Entries taken from a collection:

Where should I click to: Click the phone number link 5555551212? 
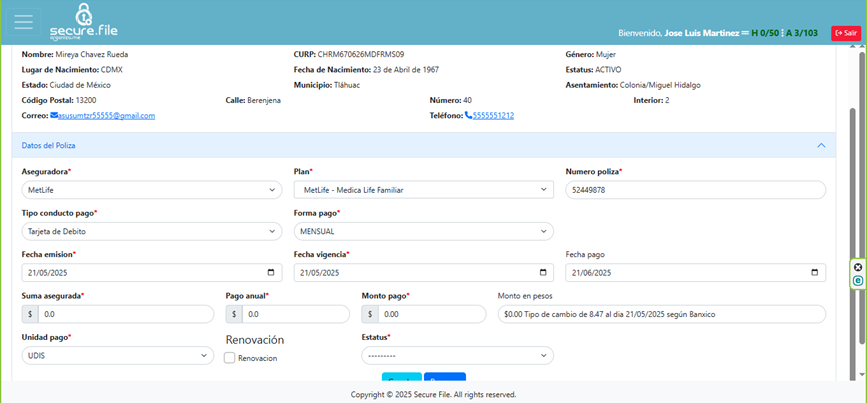pyautogui.click(x=493, y=116)
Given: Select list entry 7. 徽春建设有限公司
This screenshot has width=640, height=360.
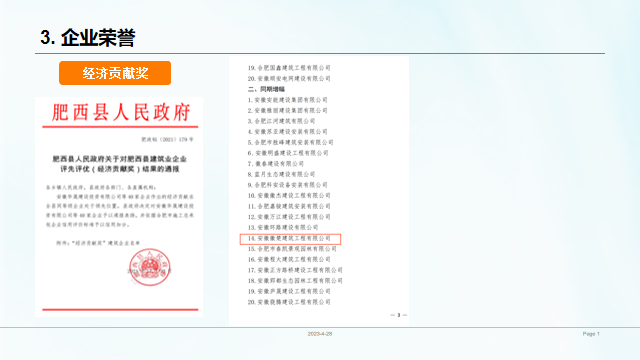Looking at the screenshot, I should (x=276, y=164).
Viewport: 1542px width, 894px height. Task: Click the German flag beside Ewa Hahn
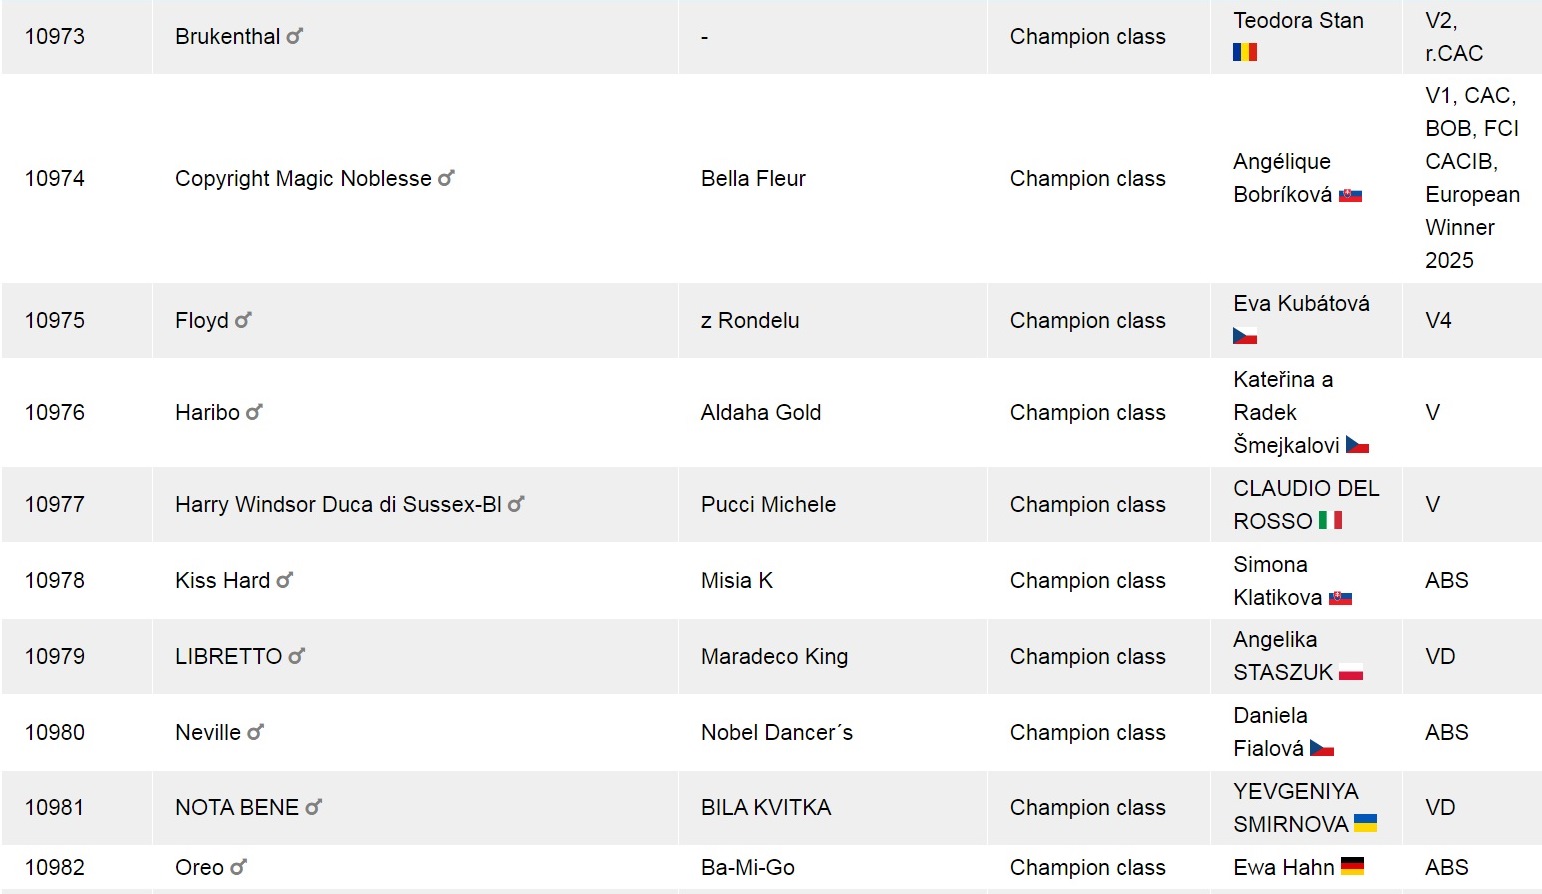[1352, 866]
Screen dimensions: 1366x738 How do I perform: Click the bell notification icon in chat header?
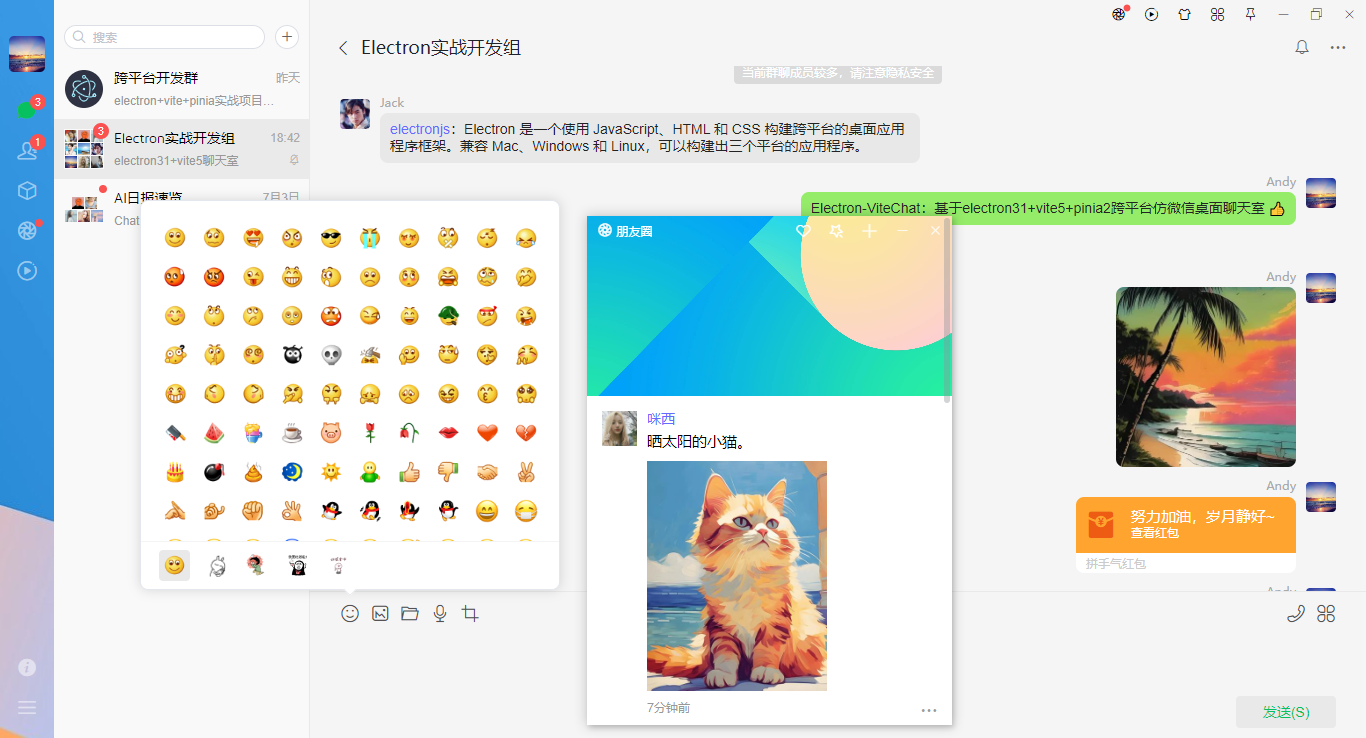point(1301,46)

● EXERCISE OBJECTIVE:
Print out every entry above without changing a word, and leave out the pictures.

● SOLUTION:
Where should I click to: Click the phone number link 5555551212? 
pyautogui.click(x=493, y=116)
Given: Select list entry 7. 徽春建设有限公司
This screenshot has width=640, height=360.
Looking at the screenshot, I should (x=276, y=164).
Viewport: 1542px width, 894px height. Task: Click the German flag beside Ewa Hahn
[1352, 866]
Screen dimensions: 1366x738 How do I perform: Click the bell notification icon in chat header?
point(1301,46)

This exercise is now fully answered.